Say how many lines in the records contain "agent". The reply must consist of the number alone.
'''
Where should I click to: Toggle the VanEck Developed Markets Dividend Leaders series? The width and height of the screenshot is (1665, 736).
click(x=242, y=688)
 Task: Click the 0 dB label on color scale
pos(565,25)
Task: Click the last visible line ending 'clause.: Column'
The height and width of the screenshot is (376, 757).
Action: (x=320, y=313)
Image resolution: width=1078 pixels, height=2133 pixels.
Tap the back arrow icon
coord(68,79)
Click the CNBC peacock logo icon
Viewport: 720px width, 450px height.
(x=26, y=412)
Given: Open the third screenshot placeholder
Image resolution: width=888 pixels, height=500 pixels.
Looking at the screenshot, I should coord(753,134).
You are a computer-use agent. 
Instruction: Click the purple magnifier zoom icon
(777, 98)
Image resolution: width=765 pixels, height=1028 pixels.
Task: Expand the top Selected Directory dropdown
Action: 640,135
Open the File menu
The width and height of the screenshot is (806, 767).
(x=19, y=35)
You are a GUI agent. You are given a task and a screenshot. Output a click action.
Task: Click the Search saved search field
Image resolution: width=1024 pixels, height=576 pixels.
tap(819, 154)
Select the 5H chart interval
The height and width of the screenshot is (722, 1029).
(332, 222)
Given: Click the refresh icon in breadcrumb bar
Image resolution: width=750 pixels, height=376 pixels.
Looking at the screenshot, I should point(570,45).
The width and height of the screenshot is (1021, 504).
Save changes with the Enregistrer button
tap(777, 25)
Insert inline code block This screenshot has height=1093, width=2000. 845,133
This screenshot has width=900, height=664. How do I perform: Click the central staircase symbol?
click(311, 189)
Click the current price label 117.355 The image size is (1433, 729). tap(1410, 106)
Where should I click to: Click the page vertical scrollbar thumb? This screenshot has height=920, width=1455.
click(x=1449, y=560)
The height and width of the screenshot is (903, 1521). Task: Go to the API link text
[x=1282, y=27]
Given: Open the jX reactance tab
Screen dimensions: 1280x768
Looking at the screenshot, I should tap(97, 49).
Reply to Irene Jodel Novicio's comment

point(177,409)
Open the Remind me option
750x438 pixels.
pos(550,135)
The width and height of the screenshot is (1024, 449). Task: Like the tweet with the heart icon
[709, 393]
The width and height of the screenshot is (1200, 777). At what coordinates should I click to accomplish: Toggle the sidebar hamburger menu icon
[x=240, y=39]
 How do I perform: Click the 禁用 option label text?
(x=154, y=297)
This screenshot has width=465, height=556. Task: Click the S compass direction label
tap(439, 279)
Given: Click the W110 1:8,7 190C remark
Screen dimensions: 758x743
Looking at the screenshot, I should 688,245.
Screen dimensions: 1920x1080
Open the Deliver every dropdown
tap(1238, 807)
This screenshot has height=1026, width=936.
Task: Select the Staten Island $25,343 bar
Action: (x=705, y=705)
'''
EXERCISE ANSWER: 2